**WORK TO BE COMPLETED**
Write out each line of the entries exactly, starting at the first and finishing with the line that contains "Open the Tools menu".

**PROVIDED DATA**
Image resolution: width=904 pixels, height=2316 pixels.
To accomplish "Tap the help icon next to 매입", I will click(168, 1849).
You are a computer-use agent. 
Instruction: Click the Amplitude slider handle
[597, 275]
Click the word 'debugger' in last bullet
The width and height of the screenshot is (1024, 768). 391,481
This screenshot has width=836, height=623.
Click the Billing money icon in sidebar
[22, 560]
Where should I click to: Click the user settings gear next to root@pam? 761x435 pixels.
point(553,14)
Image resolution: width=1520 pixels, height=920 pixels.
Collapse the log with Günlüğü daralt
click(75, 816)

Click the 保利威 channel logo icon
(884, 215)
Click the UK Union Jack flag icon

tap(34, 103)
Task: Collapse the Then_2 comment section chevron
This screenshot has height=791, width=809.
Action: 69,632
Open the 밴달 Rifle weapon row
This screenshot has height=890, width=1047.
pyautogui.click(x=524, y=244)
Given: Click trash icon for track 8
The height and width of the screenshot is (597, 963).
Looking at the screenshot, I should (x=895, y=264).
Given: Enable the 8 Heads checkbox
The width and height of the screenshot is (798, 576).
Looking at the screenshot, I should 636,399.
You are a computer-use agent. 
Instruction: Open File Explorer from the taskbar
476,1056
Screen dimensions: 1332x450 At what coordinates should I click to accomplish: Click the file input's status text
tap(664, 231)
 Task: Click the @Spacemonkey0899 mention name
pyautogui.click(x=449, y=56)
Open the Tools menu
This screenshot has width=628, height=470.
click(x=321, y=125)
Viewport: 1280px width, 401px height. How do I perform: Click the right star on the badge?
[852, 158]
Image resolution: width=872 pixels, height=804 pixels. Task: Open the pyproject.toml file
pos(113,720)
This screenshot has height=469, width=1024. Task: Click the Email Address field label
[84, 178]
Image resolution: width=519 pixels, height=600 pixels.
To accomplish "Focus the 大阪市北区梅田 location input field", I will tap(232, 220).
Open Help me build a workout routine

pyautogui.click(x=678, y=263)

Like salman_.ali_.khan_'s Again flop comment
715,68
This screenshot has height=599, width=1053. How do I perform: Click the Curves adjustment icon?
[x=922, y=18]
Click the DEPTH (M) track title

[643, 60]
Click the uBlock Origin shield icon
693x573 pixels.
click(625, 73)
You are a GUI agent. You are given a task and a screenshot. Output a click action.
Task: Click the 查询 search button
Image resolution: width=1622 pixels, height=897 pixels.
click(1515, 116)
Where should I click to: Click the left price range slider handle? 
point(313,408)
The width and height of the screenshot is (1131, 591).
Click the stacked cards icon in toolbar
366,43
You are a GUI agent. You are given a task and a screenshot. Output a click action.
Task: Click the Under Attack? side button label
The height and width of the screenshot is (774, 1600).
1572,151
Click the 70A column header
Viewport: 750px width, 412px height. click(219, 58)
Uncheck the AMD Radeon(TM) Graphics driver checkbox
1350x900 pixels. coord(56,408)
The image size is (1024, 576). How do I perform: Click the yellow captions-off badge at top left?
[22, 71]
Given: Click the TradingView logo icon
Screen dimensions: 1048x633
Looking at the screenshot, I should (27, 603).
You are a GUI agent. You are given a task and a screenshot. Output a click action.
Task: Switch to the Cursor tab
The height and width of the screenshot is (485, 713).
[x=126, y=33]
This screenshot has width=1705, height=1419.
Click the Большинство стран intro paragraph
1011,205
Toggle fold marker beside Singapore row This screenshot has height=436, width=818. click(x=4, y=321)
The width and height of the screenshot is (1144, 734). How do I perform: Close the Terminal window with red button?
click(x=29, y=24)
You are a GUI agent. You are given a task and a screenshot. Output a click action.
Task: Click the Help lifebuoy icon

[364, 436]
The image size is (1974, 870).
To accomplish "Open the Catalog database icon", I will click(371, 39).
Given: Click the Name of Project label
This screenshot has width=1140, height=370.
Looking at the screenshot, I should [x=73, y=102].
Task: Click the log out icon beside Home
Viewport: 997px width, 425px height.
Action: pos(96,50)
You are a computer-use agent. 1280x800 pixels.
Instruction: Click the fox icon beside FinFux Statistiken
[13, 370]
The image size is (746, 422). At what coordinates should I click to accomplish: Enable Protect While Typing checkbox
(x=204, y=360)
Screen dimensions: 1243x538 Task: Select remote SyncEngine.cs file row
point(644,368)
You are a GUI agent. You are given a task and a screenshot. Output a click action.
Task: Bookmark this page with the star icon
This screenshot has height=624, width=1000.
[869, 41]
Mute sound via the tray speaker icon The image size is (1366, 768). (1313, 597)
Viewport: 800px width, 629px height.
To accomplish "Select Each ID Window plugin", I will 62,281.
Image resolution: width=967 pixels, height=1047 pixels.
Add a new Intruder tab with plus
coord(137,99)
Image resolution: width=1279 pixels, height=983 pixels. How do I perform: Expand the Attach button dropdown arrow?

**RESULT OF THIS EXERCISE**
Image resolution: width=904 pixels, height=2316 pixels.
To accomplish "Tap the help icon next to 매입", I will click(168, 1849).
You are a computer-use agent. 
Instruction: Click the Amplitude slider handle
[597, 275]
Click the word 'debugger' in last bullet
The width and height of the screenshot is (1024, 768). 391,481
This screenshot has width=836, height=623.
Click the Billing money icon in sidebar
[22, 560]
Where should I click to: Click the user settings gear next to root@pam? 761x435 pixels.
point(553,14)
Image resolution: width=1520 pixels, height=920 pixels.
Collapse the log with Günlüğü daralt
click(75, 816)

Click the 保利威 channel logo icon
(884, 215)
Click the UK Union Jack flag icon

tap(34, 103)
Task: Collapse the Then_2 comment section chevron
This screenshot has height=791, width=809.
Action: 69,632
Open the 밴달 Rifle weapon row
This screenshot has height=890, width=1047.
pyautogui.click(x=524, y=244)
Given: Click trash icon for track 8
The height and width of the screenshot is (597, 963).
Looking at the screenshot, I should (x=895, y=264).
Given: Enable the 8 Heads checkbox
The width and height of the screenshot is (798, 576).
Looking at the screenshot, I should 636,399.
You are a computer-use agent. 
Instruction: Open File Explorer from the taskbar
476,1056
Screen dimensions: 1332x450 At what coordinates should I click to accomplish: Click the file input's status text
tap(664, 231)
 Task: Click the @Spacemonkey0899 mention name
pyautogui.click(x=449, y=56)
Open the Tools menu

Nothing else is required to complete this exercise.